Olhando de passagem para a realidade, como se por entre ela, por entre os seus sinuosos caminhos, viajássemos a bordo de uma carruagem de um comboio temporal, diríamos que estamos a passar por paisagens repetidas. Olhando pela janela da carruagem, o que vemos não é novo, já foi visto antes do dobrar do século, ou seja, há cerca de cinco horas atrás.
Vemos um tempo funesto, um tempo de “senhores engravatados e de aparência muito séria” a debitarem o que o povo deve pensar, enquanto trabalha, e repetir, enquanto toma um café ou uma cerveja na tasca que o acolhe depois da labuta. O tempo dos “pais do regime” já devia ter sido enterrado. Devia ter ficado para trás sobejando na memória apenas em quantidade suficiente para não ser esquecido e não ser repetido no futuro. O tempo que calcorreamos hoje, hoje mesmo, agora!, devia ser o tempo da cultura, do conhecimento, da consciência ativa, do povo. Este tempo, este que se seguiu a todas as conturbações sociais, a todas as revoluções, a todas as emancipações, a todas as conquistas, devia ser o tempo em que o povo todo, desde o mais humilde ao mais letrado, tomasse em mãos as ferramentas que lhe foram concedidas pela instrução da democracia e lhe desse boa utilidade na consciencialização e intelectualização das problemáticas que o envolve e, ativamente, tomasse decisão oportuna no seu interesse coletivo.

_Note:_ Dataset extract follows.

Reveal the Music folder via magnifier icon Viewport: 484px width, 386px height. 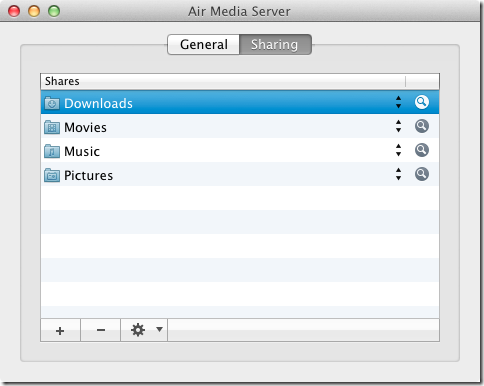click(x=422, y=150)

Todavia, a realidade choca com o ideal com uma crueza violenta. O povo que temos, a geração saída da instrução da democracia, prefere o “conhecimento” injetado pela televisão, ao conhecimento dos livros e das escolas, voltando-se para estas últimas e dizendo enormidades como: “eu odeio Matemática” e “não preciso disto para nada”. Esta geração, devemos reconhecê-lo, não é muito melhor do que a dos seus pais e a dos seus avós. Em alguns casos podemos até observar uma certa inversão geracional. No fim de contas, permanecemos como o rebanho de ovelhas, que sempre fomos, à procura de um pastor para seguir.
É natural, portanto, que esta geração de povo se constitua como o mais propício solo para o germinar dos tais “senhores engravatados e de aparência muito séria” de que falava acima. É tristemente irónico verificar que a democracia não conseguiu libertar o povo da sua apetência natural por líderes autocráticos e mais: o cidadão médio rejeita resolutamente (e bem) conceitos como ditadura mas aceita-os placidamente desde que enfeitados com outros nomes.
Os tempos que se vivem na Europa não auguram nada de muito virtuoso. O tratamento que é feito dos acontecimentos que se sucedem é, em geral, medíocre e parcial e contribui para um estado de alma dos povos propenso aos regimes mais retrógrados e reacionários. Verifica-se que, sejam quais forem as circunstâncias, a comunicação social também não se consegue libertar dos seus pastores. Dela não emerge um grito que seja. Pelo contrário, os jornais, as televisões, as agências de comunicação, recitam a mesma ladainha, a mesma homilia de condicionamento do pensamento. Em Portugal a situação não é distinta. Todos os sinais descritos são bem percetíveis. Também sentimos uma usurpação clara de poderes e tentativas de bloqueio de ação entre os órgãos do poder. A tudo isto assistimos serenamente. Veremos qual a próxima estação onde o nosso comboio temporal parará.